**Supplied passage:**
· · · ·

This work extends the classical image-based gradient-domain processing paradigm to the processing of signals on meshes, supporing the Laplacian smoothing/sharpening of color values and vertex positions. By formulating the Poisson equation in an intrinsic manner that only depends on the per-triangle metric tensor, the implementation supports edge-aware filtering by allowing the user to adjust the metric tensor using an esimate of the total curvature.
(SGP 09), (SIGGRAPH 16), (JCGT 16)
This work extends the classical image-based optical flow comptuation to support processing of textures/signals on meshes. The code provides an application for interpolating between source and target textures/signals. Given the source and target, we compute the vector field whose forward flow takes the source to the target and whose backward flow takes the target to the source. We then define the in-between texture/signal at time τ∈[0,1] by flowing the source forward for time τ, flowing the target backward for time 1-τ, and then cross-disolving the advected textures/signals using weights 1-τ and τ.
This work provides an approach for performing color-correction of 3D EM data. The processing is decomposed into two phases: An initial smoothing pass to obtain a 3D dataset that is coherent along the z-axis, followed by independent 2D gradient domain fusion to obtain slices that preserve the high-frequency content of the input slices while exhibiting the coherence of the smoothed data. Separating the color correction into these two phases makes the approach trivially parallelizable anb provides the space- and time-efficiency required for processing large 3D volumes.
This work provides an extended implementation of the classical Marching-Cubes algorithm, supporting a full-case table for resolving ambiguities, polygon / minimial-area-triangulation output, and Hermite data interpolation.
This work revisits the Shock Filters proposed by Osher and Rudin (1995) and shows how the PDE can be interpreted as the advction of the input signal. We show how this interpretation facilitates the theoretical analysis of the processing, as well provide extensions to the processing of signals on triangle meshes. Applying the technique to the normal field, we obtain a simple technique for mesh-sharpening.

· · · ·

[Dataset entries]
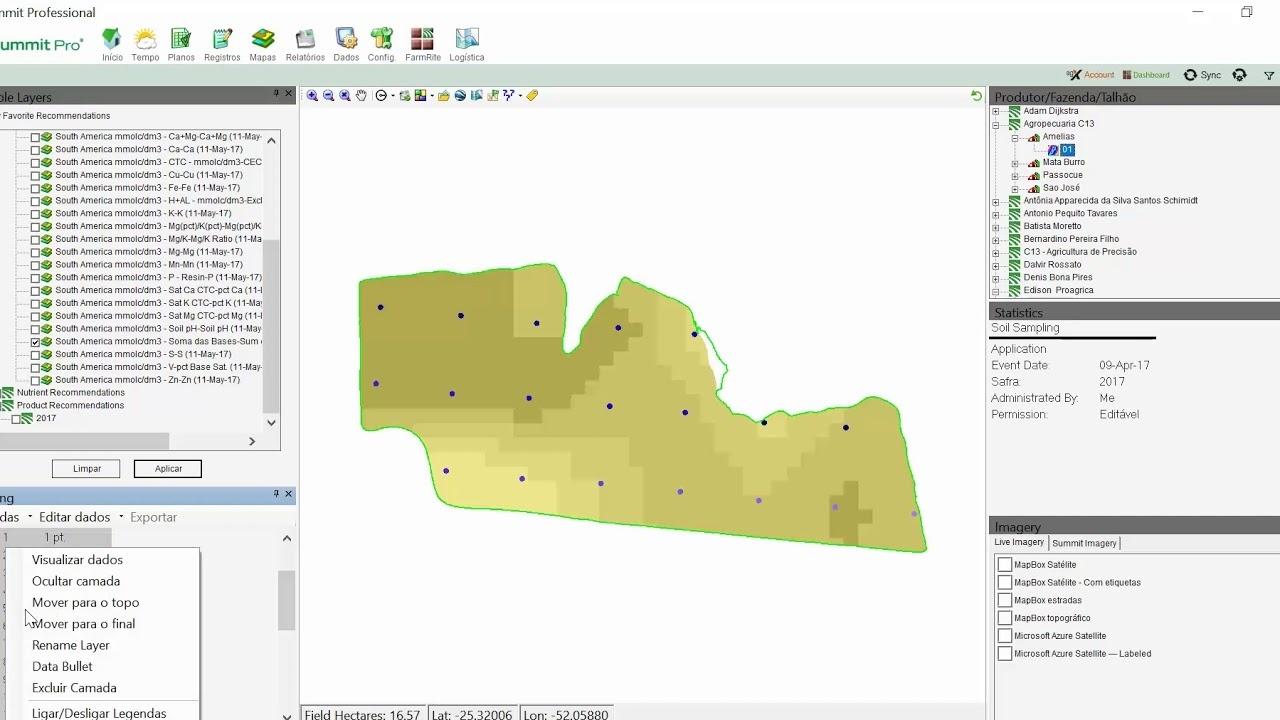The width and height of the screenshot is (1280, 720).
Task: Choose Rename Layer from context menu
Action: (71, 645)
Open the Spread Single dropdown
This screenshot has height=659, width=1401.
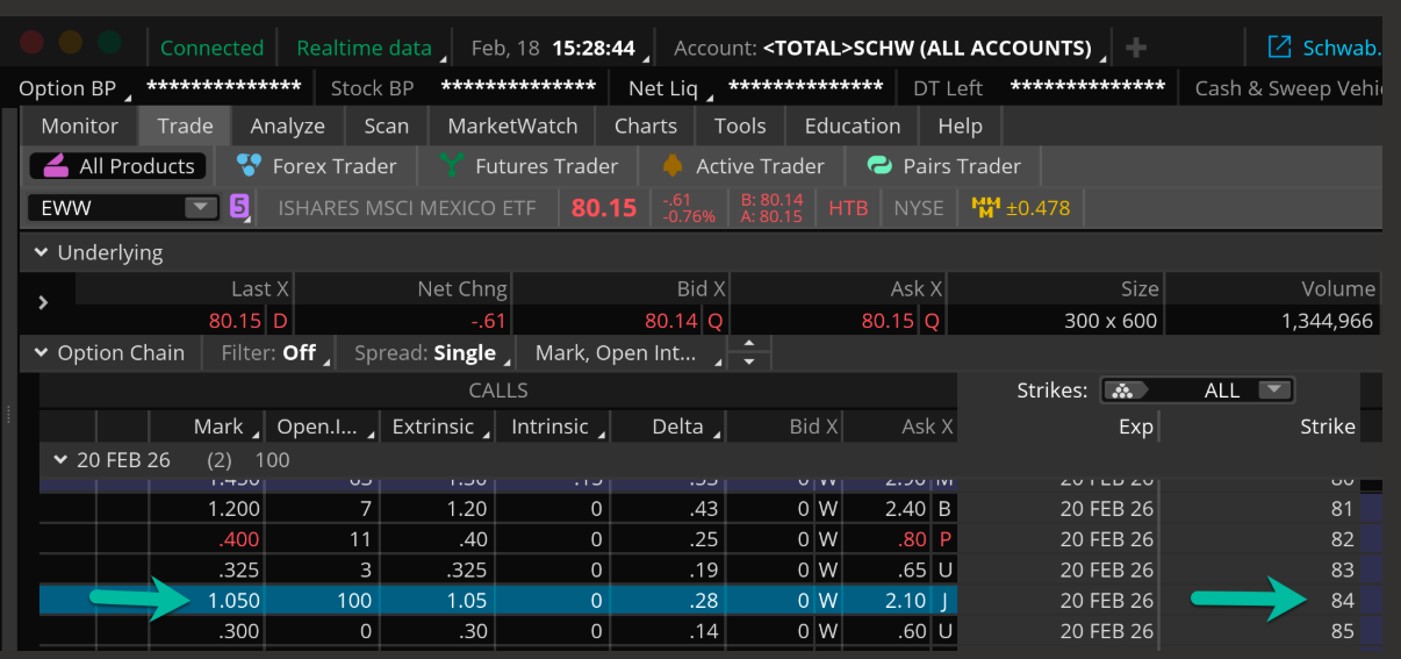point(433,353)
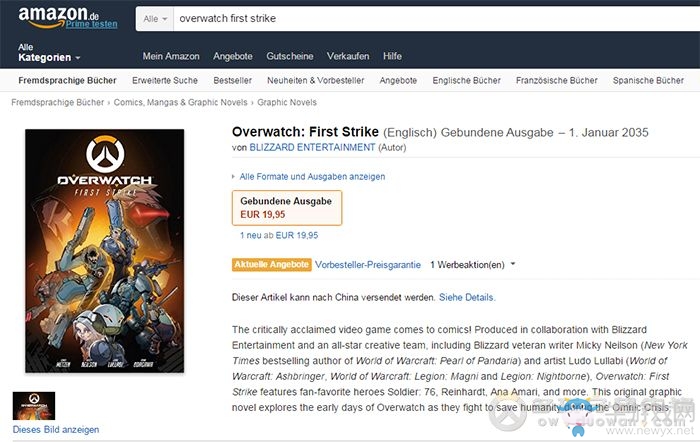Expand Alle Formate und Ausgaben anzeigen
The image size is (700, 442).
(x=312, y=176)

· · · ·

**Exercise instructions:**
1. List every venue label that appears in parentheses in the project descriptions.
2. Transcribe all of the dataset entries verbatim, leaving out the pictures.
The dataset entries have no connection to the project descriptions.

**Responses by task:**
1. SGP 09, SIGGRAPH 16, JCGT 16

2.
The width and height of the screenshot is (1280, 720).
Task: Choose Rename Layer from context menu
Action: (71, 645)
Open the Spread Single dropdown
This screenshot has height=659, width=1401.
point(433,353)
Expand Alle Formate und Ausgaben anzeigen
The image size is (700, 442).
(x=312, y=176)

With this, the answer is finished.